Publishing an Effective Summer Book List in the School Newsletter

A summer reading list that is short, curated, and connected to free library access produces more actual reading than a comprehensive list of 30 titles organized by reading level. The newsletter is how you give every family a starting point specific to their child, along with the tools to access the books for free.
Curate Rather Than Catalog
Three to five titles per grade level, each with a one-sentence description, is the right scope for a newsletter summer reading list. The goal is to give families a starting point, not to provide a comprehensive bibliography. A family that receives five good titles will pick one. A family that receives 30 will save the list and not return to it.
The one-sentence description matters. "A high-stakes wilderness survival story for students who liked adventure books this year" tells a parent more than a title alone. Descriptions that connect to what students already enjoy make the recommendation feel relevant rather than assigned.
Connect Every Recommendation to Free Access
The newsletter should include the public library link alongside every book list. For families without library cards, include the sign-up process. For families who prefer digital books, name the library's digital lending app (Libby is the most common) and how to access it.
A book list that assumes families will buy the books is a book list that excludes a significant portion of the school community. Including free access options costs nothing and changes who can use the list.

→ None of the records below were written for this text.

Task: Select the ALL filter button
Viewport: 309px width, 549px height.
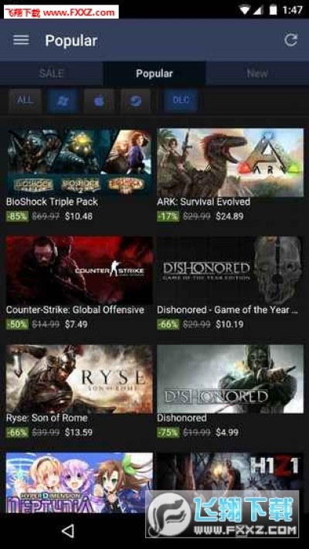Action: 25,100
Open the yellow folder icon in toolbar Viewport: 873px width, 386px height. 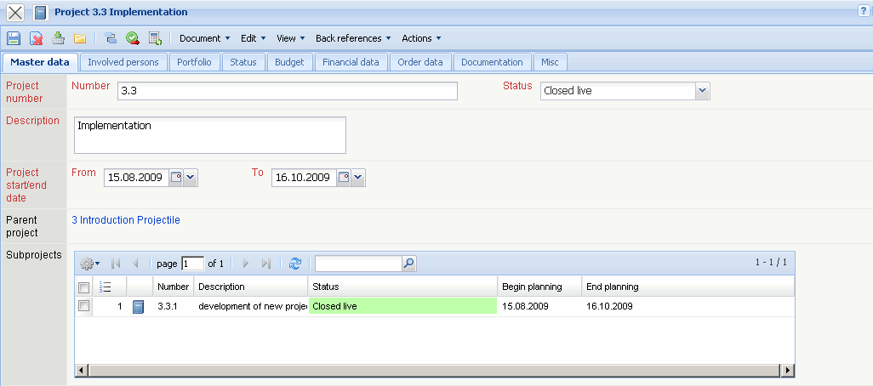pos(80,38)
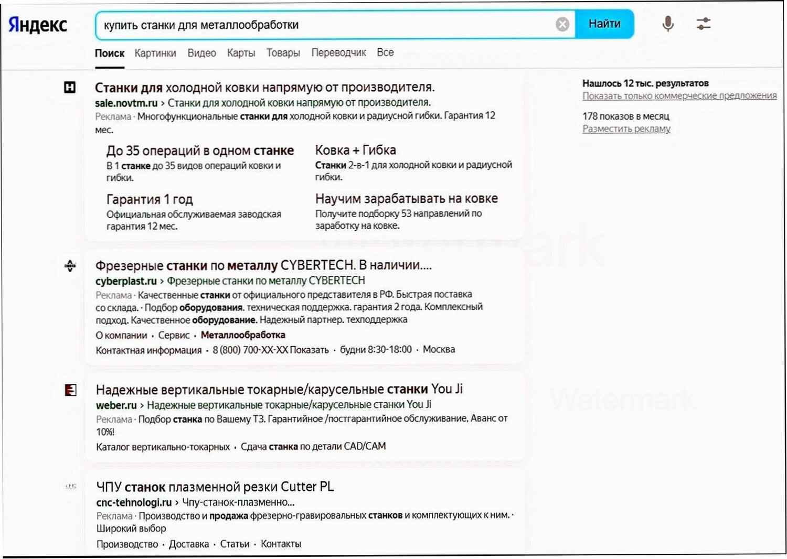This screenshot has width=787, height=559.
Task: Open the Переводчик section
Action: [x=339, y=52]
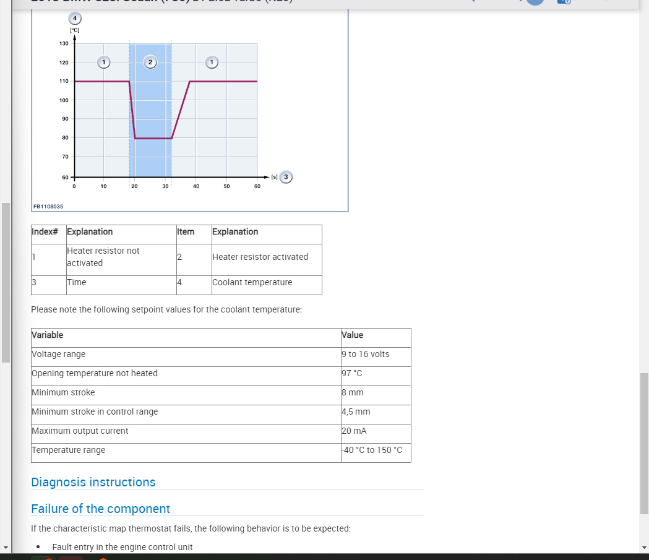Click the coolant temperature chart image
Viewport: 649px width, 560px height.
(x=189, y=111)
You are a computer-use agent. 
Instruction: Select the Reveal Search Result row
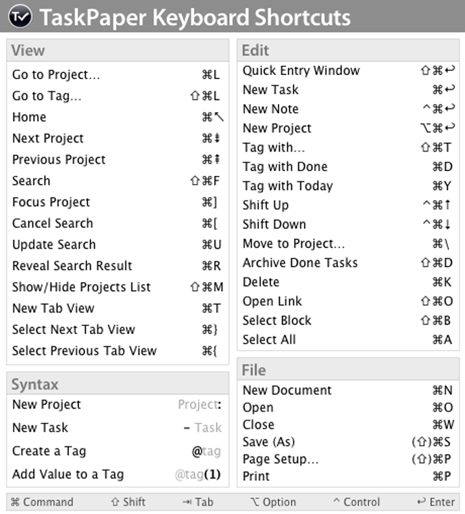[x=72, y=266]
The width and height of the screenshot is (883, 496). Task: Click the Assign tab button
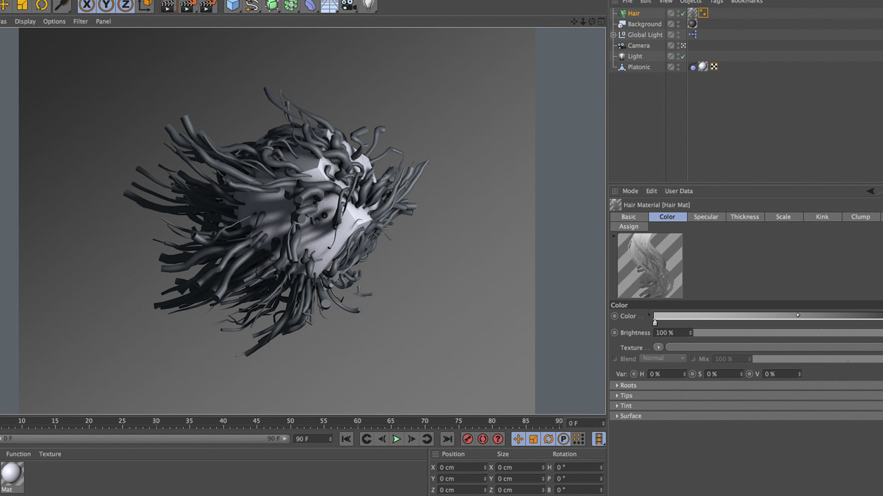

Be Explicit About Required Versus Recommended Reading
If the school has assigned summer reading that students will discuss or be assessed on in September, that requirement must be clearly labeled. Books that are simply recommended for enrichment should be equally clearly labeled as optional.
Many families assume everything on a school book list is required and experience anxiety when their child reads slowly or chooses not to read a recommended title. A brief, clear distinction removes that anxiety without changing the recommendation.
Include Books in Multiple Genres
A summer reading list that includes only literary fiction will produce less reading than one that includes graphic novels, sports narratives, humor, adventure, nonfiction, and science fiction alongside more traditional choices. Students read what they like. A list that reflects the actual range of student reading preferences is a list that gets used.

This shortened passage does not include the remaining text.